> _What to produce_
Identify every line in the material below that contains the string "window" (case-sensitive), and copy each such line in full.

⁂

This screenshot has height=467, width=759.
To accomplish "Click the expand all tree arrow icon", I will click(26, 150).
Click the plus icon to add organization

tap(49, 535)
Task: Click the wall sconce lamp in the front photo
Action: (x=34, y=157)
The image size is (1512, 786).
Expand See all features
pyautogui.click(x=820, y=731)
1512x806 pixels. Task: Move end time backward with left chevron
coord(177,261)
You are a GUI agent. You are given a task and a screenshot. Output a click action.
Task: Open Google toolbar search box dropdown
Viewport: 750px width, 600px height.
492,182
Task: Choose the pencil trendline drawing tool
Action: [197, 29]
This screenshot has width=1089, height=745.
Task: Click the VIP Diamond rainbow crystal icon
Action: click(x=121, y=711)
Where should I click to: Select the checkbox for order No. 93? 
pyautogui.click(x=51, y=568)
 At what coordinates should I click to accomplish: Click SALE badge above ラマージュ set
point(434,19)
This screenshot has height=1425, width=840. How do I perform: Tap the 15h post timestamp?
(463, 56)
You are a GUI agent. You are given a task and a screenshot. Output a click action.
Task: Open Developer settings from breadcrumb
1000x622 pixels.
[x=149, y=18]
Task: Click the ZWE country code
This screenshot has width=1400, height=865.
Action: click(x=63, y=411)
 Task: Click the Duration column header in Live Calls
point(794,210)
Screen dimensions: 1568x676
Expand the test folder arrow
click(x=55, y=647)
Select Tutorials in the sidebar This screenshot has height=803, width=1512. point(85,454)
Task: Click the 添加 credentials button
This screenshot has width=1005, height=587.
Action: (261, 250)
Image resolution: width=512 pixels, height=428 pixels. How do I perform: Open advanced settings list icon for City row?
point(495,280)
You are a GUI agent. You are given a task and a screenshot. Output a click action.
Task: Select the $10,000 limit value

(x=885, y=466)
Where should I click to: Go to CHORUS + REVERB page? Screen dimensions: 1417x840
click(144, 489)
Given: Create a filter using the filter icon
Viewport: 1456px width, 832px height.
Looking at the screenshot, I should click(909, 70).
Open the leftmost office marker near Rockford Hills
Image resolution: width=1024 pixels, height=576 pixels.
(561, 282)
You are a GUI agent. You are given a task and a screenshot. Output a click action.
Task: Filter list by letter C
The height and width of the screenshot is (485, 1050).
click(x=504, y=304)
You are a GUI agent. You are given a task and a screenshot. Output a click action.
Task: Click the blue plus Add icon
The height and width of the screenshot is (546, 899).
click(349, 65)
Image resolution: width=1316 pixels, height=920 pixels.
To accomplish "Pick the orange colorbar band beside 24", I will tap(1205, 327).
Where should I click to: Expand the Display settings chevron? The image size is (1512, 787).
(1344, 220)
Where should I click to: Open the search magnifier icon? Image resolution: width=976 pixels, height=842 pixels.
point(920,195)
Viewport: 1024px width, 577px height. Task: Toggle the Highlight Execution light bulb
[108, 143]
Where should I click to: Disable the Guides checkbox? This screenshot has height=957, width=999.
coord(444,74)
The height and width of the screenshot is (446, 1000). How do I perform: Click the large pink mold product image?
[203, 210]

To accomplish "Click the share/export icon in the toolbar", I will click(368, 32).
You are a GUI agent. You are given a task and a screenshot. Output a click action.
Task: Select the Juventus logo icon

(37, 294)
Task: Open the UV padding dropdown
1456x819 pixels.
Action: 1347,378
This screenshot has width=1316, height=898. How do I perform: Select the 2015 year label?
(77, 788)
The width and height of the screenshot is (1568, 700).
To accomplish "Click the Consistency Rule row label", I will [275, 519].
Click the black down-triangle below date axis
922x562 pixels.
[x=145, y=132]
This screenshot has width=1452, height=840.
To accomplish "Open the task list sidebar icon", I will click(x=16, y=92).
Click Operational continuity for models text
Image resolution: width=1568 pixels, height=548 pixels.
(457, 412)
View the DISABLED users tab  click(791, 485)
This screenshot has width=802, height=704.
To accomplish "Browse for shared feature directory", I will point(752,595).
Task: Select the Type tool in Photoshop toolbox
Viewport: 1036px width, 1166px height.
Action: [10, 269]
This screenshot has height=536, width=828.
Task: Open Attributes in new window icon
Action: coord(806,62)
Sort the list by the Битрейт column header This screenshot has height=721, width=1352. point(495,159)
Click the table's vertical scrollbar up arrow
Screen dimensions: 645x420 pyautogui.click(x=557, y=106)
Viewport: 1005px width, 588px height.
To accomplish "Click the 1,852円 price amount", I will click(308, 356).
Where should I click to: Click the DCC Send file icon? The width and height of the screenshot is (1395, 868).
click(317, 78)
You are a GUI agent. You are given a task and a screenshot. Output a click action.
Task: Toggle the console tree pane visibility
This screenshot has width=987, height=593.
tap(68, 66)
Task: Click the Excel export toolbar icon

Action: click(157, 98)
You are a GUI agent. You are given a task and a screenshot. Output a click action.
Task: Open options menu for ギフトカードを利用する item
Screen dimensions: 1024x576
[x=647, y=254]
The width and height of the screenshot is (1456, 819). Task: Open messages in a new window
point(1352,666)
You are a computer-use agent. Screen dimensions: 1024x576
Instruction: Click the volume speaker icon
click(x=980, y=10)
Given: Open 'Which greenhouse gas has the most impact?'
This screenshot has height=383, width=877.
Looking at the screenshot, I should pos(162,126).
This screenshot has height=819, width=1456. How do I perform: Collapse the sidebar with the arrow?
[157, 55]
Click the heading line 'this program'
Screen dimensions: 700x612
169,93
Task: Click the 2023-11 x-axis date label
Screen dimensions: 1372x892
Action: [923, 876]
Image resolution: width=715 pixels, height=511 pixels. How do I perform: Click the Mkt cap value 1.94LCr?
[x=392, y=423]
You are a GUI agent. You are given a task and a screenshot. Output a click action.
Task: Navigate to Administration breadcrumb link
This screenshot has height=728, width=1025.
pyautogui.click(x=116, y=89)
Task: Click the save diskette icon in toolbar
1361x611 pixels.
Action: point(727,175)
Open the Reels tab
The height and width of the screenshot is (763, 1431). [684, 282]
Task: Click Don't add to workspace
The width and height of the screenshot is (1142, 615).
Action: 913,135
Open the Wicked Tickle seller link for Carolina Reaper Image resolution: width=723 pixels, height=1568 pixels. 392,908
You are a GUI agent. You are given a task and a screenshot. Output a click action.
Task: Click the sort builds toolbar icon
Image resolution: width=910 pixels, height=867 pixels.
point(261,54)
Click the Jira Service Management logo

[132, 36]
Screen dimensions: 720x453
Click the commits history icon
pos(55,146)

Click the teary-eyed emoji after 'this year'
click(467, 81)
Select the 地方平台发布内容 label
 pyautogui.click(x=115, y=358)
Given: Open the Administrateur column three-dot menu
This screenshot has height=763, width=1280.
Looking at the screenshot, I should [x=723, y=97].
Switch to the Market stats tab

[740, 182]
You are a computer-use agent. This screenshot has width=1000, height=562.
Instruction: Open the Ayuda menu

⁂

> _Solution for this exercise_
Task: Open Attributes in new window icon
The width and height of the screenshot is (1456, 819). Task: Open messages in a new window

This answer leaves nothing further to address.